Google Lighthouse also assesses how suitable the website or progressive web app is for physically disabled people. Specifically, Accessibility tests whether important elements like buttons or links are described sufficiently or images and graphics have a voice-over function that outputs the contents audibly for the blind.
Google Lighthouse performs various tests to analyse how well search engines can process the app or website. However, these tests in Lighthouse are very limited. Lighthouse outputs the analysis results on a scale from 0 to 100 points. If the site or app does not get full marks, optimisation is essential and the website operator will need to act.
Lighthouse focuses on search engine optimisation for mobile devices. The feature analyses and tests the website or progressive web app to determine whether it is mobile-friendly and whether tags and metadata are optimised.

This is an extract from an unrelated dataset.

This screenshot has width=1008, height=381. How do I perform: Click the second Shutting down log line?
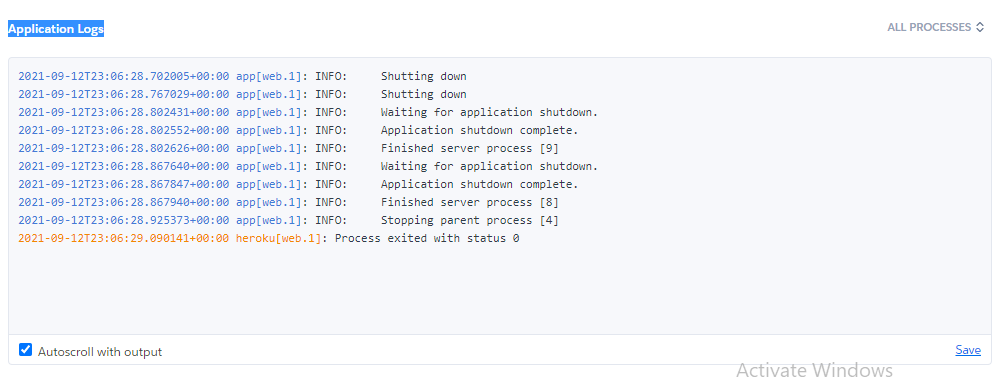click(x=242, y=94)
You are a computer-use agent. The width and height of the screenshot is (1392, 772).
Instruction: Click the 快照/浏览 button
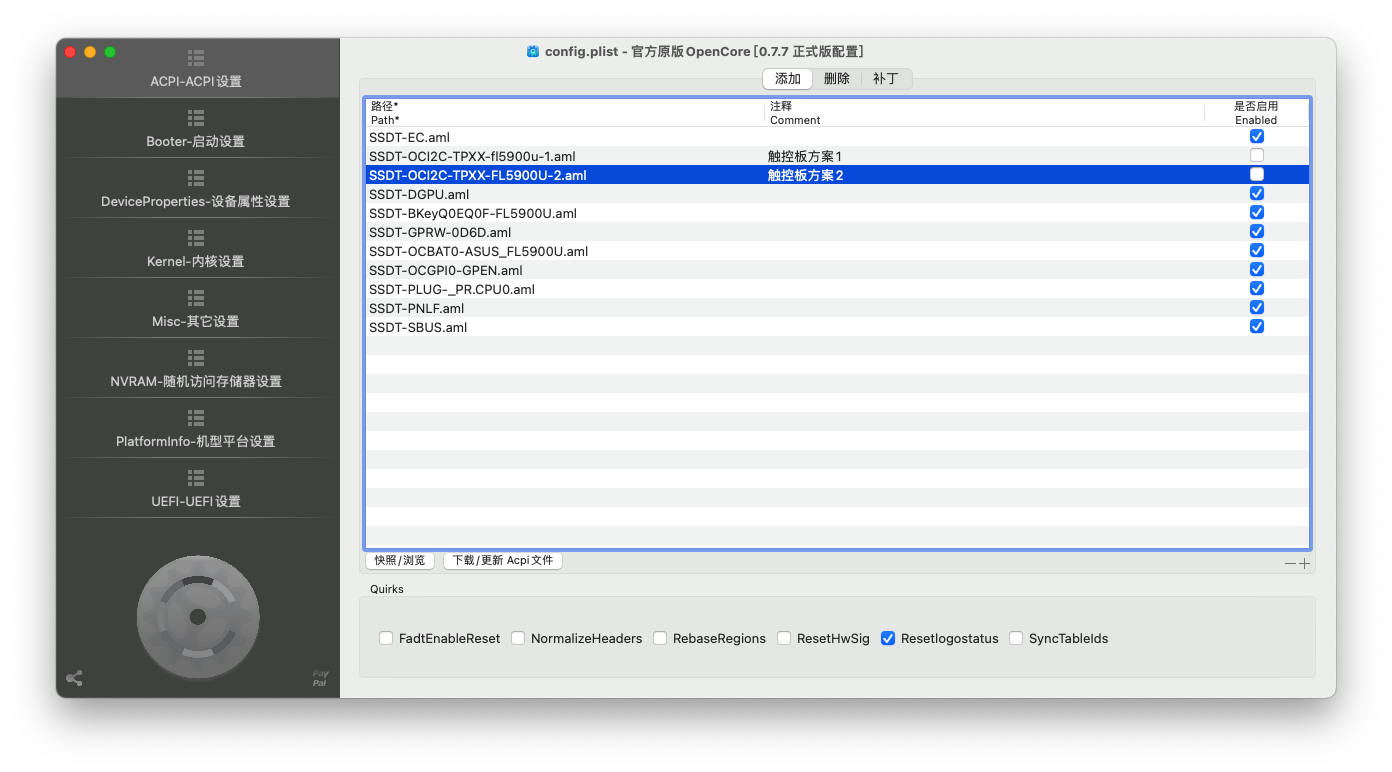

How do you use Google Lighthouse?
Users have been able to directly install the Google Lighthouse Chrome extension for several years now. In general, Lighthouse can be used in many different ways. However, they all have one thing in common: Google’s Chrome browser must be installed on the computer where Lighthouse is to be used.
The easiest way to use Lighthouse is via Google DevTools. Lighthouse is available in the audit tab. You can also use the aforementioned Chrome plug-in. The advantage of the Lighthouse Chrome option is that the latest version of the tool is always available. Users can also operate Lighthouse via the command line. This has the advantage that you can also use the Build tools. You can use a Node module for this purpose.
What information does Lighthouse provide?
Google Lighthouse provides key performance indicators for the user experience like “First Contentful Paint” or “First Input Delay”, and it does so in a very simple way. In order to analyse scenarios as precisely as possible, the tool simulates real conditions, especially on mobile devices, by adapting CPU performance and other factors that apply to users in their everyday lives.
After the analysis, Lighthouse assigns scores between 0 and 100, with 100 being the best result. You can use these scores as a guide to help you eliminate potential errors and optimise performance. When analysing the website’s load speed, it breaks the scores down into three categories. Scores from 0 to 49 (red) are rated slow, 50 to 89 (orange) are rated average and from 90 to 100 (green) are rated fast.
Based on these results, you can make the necessary adjustments and optimisations to speed up the website’s load times. The analysis results are output for all measurable events including performance for PWAs, accessibility, best practices, and SEO.
The Lighthouse tests give operators of websites or progressive web apps a lot of information and analytics that enable them to optimise their offerings. The colour scale and recommended tips enable even beginners to take the first steps towards optimising their sites themselves.